Hanis terpeleset di trek menurun. Ia yang berusaha menahan carrier 75 liter justru membuat kakinya terkilir. Ia menyerah. Baru kali ini saya melihatnya sefrustasi ini.


"Gue nggak kuat. Gantiin gue bawa Si Bilu. Berat banget. Kaki gue ketarik lagi." 

"Gue urut bentar, yak?" Tanya Acrut. Hanis mengiyakan. Dengan cepat, Acrut melepaskan sepatu Hanis. Gerakan tangannya yang lincah membuat kami bengong.
"Aaaaarrggggh." Hanis mengerang saat betis dan telapak kakinya diurut Acrut. Akhirnya kami berganti formasi, membuat satu team dapat bergerak dengan cara bertukar carrier.

"Kamu nggak papa?" Tanya saya kepada Hanis saat ia mau melangkah.

"Kakek 'dateng'. Makanya aku kaget terus kepleset." Ujar Hanis dengan arah mata yang entah kemana.

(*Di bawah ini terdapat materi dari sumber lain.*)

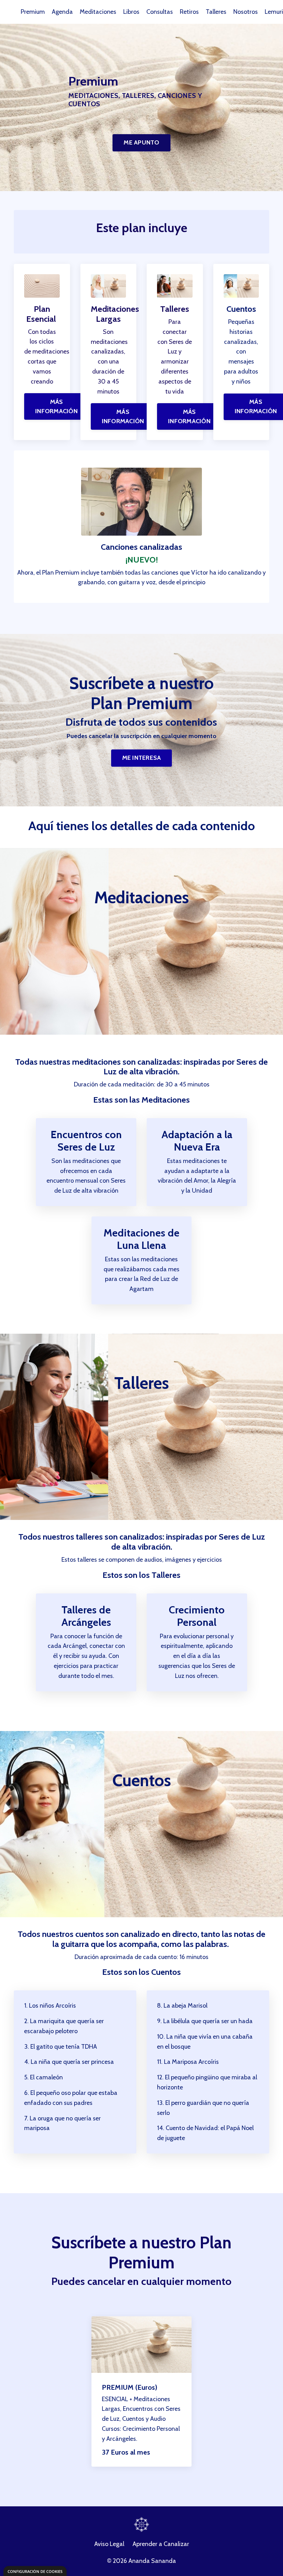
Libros (131, 12)
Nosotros (245, 12)
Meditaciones (98, 12)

"Semoga kakek buka jalan buat kita ke Taman Hidup." Bisik saya kepada Hanis. Semoga orang yang nyembah batu atau pohon tadi nggak ngikutin kita, semoga nggak ada lagi yang ngisengin kita. Lanjut saya dalam hati.

"Aamiin."

Kami terus berjalan mengikuti langkah Bang Cehu. Tak ada satupun yang merasakan kehadiran Almarhum Kakeknya Hanis selain saya dan cucunya. Perjalanan kali ini saya rasakan lebih santai dan tak setegang tadi. Sangat lancar, sangat cepat. Tau-tau sudah dekat dengan percabangan menuju Taman Hidup.

"Gue lupa belok mana." Ujar Bang Cehu. Semua mendadak diam.

"Jalan masih teramat jauh.." Senandung saya lagi.

"Mustahil berlabuh bila dayung tak terkayuh." Lanjut Ekki.

"Coba lewat sini deh..." Bang Cehu seketika belok. Kami mengikuti. Sampai lumayan jauh, ia berhenti lagi. "Balik lagi, yuk."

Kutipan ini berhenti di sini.